Hayden
Hayden

Reputation: 163

Converting ImageMagick command to GraphicsMagick

In order to increase speed of a conversion, and avoid bugs, I'd like to convert the following ImageMagick command to a GraphicsMagick command.

This upcasts a PDF of any size to 300 DPI, then converts that PDF to a high quality 8.5x11 PDF in ImageMagick.

convert -density 300 ~/Desktop/10x11.pdf -density 300 -resize 2550x3300 -gravity center -extent 2550x3300 -colorspace Gray ~/Desktop/8.5x11.pdf

Running the same command in GraphicsMagick yields a PDF that is 35x45 inches. This is because the interpreted density of the final PDF is 72 (rather than 300) for some reason.

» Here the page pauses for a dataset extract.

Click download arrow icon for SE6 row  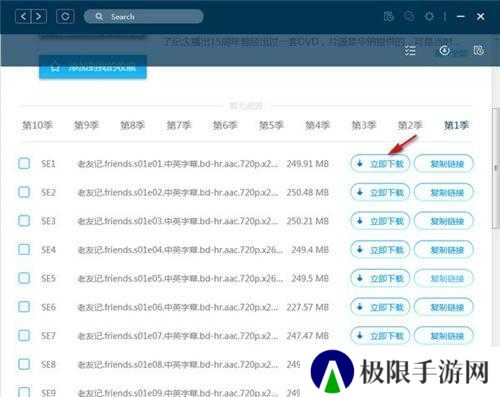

gm convert -density 300 ~/Desktop/10x11.pdf -density 300 -resize 2550x3300 -gravity center -extent 2550x3300 -colorspace Gray ~/Desktop/35x45.pdf

The following yields a (blurry) 8.5x11inch PDF.

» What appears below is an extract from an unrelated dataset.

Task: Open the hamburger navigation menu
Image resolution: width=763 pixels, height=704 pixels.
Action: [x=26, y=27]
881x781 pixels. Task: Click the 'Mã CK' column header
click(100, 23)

gm convert -density 300 ~/Desktop/10x11.pdf -density 300 -resize 612x792 -gravity center -extent 612x792 -colorspace Gray ~/Desktop/8.5x11.pdf

Any ideas on what I am doing wrong here? The aim to generate crisp 8.5x11 inch PDFs using GraphicsMagick.

Upvotes: 0

Views: 967

Answers (1)

jcupitt
jcupitt

Reputation: 11220

I realize you asked for a graphicsmagick solution, but if you're open to other libraries, libvips is usually faster at tasks like this.

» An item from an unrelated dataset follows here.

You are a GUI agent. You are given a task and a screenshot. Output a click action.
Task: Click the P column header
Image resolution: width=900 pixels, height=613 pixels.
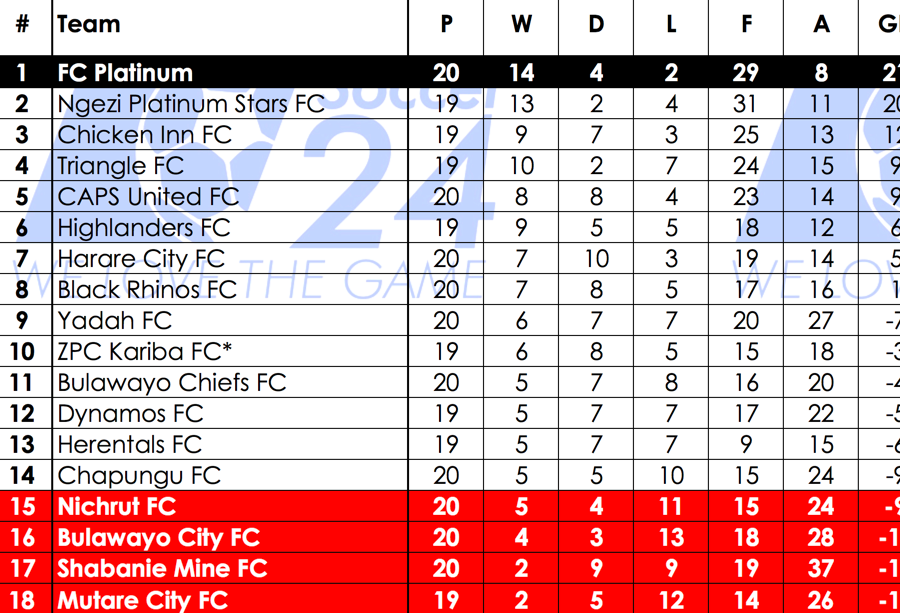446,24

Imagemagick and Graphicsmagick use Ghostscript for PDF rendering. libvips uses poppler instead: this library can generate high-quality anti-aliased bitmaps from PDFs at any size. You don't need to render at high resolution and then downsize.

On this laptop, I see:

$ /usr/bin/time -f %M:%e convert -density 300 ISO_12233-reschart.pdf -density 300 -resize 2550x3300 -gravity center -extent 2550x3300 -colorspace Gray x.pdf
250460:2.51

So 250MB of memory and 2.5s to generate your PDF.

The libvips equivalent would be:

#!/bin/bash

vips thumbnail $1 t1.v 2550 --height 3300 
vips colourspace t1.v t2.v b-w
# drop any alpha channels
if [ $(vipsheader -f bands t2.v) -gt 1 ]; then
        vips extract_band t2.v t3.v 0
        mv t3.v t2.v
fi
vips gravity t2.v t3.v centre 2550 3300 --extend white
vips magicksave t3.v $2

I see:

$ /usr/bin/time -f %M:%e ./process.sh ISO_12233-reschart.pdf x.pdf
110168:1.05

110MB of memory and 1.05s.

Are you sure you need PDF output? The PDFs you are generating are not "real" PDFs, they are bitmaps with a PDF wrapper. I would use PNG instead:

#!/bin/bash

vips thumbnail $1 t1.v 2550 --height 3300 
vips colourspace t1.v t2.v b-w
# drop any alpha channels
if [ $(vipsheader -f bands t2.v) -gt 1 ]; then
        vips extract_band t2.v t3.v 0
        mv t3.v t2.v
fi
vips gravity t2.v $2 centre 2550 3300 --extend white

I now see:

$ /usr/bin/time -f %M:%e ./process.sh ~/pics/ISO_12233-reschart.pdf x.png
58324:0.59

60MB of memory and 0.6s.

If you're able to use something like Python instead of bash, you can get it a bit quicker still.

#!/usr/bin/python3

import sys
import pyvips

x = pyvips.Image.thumbnail(sys.argv[1], 2550, height=3300)
x = x.colourspace("b-w")
if x.bands > 1:
    x = x.extract_band(0)
x = x.gravity("centre", 2550, 3300, extend="white")
x.write_to_file(sys.argv[2])

Now 0.5s because there are no temporary files.